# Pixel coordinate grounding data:
[Start of Attachment]

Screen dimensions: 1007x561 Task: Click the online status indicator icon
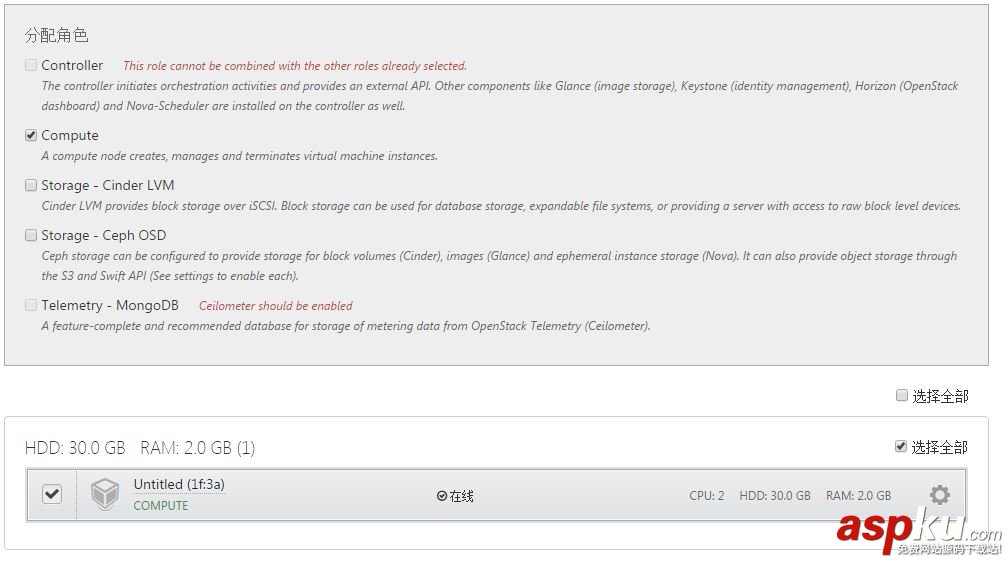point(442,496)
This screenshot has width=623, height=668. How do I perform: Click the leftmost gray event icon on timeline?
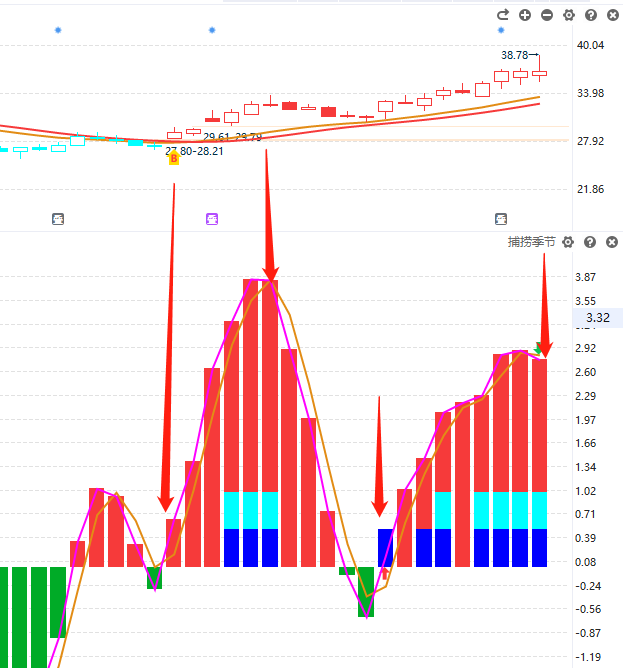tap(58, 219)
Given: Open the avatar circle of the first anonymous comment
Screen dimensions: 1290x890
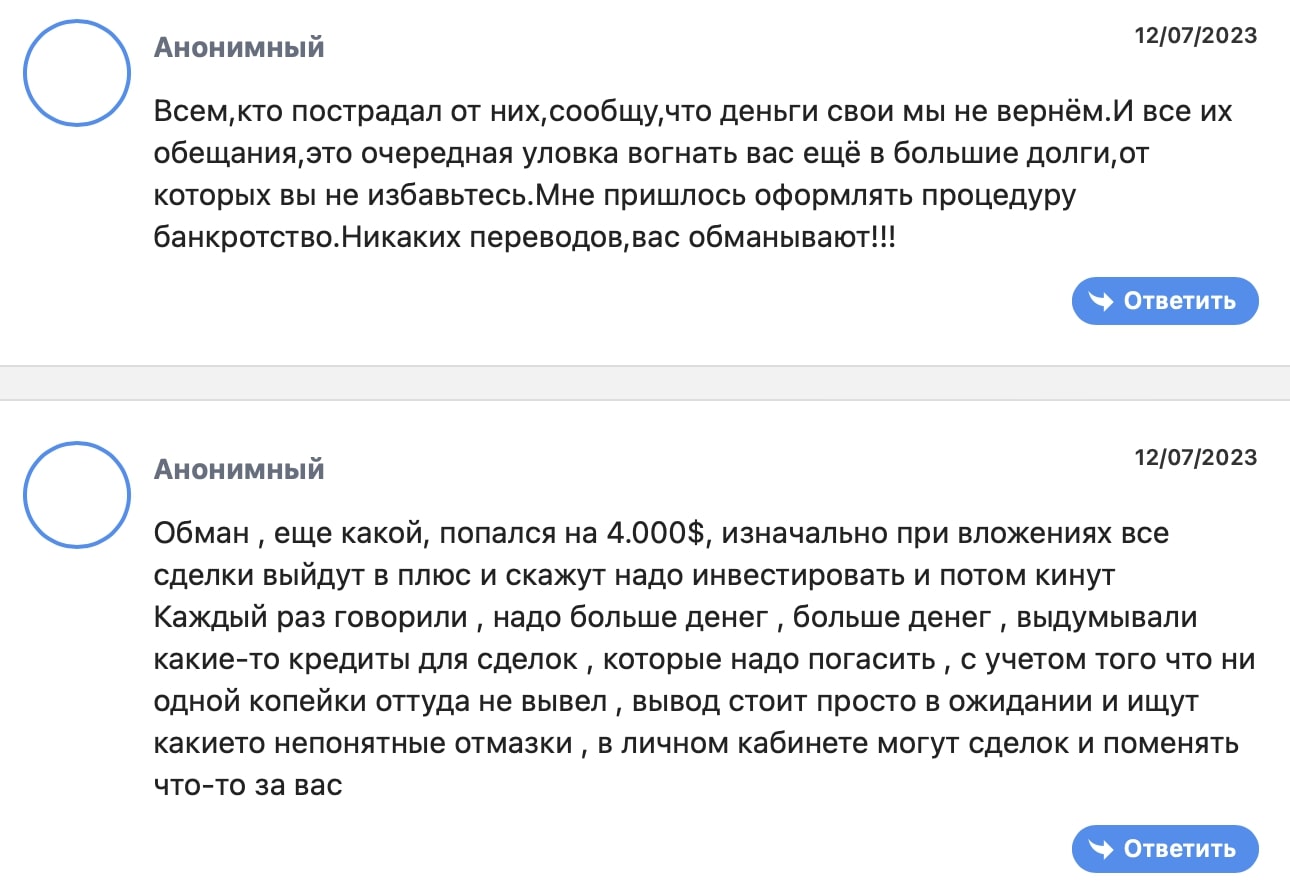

[End of Attachment]

# Exercise prompt:
Without copying any picture, repeat all of the entries exactly.

# Response to the task:
Screen dimensions: 1007x561 Task: Click the online status indicator icon
point(442,496)
This screenshot has width=623, height=668. How do I perform: Click the leftmost gray event icon on timeline?
tap(58, 219)
Given: Open the avatar circle of the first anonymous comment
Screen dimensions: 1290x890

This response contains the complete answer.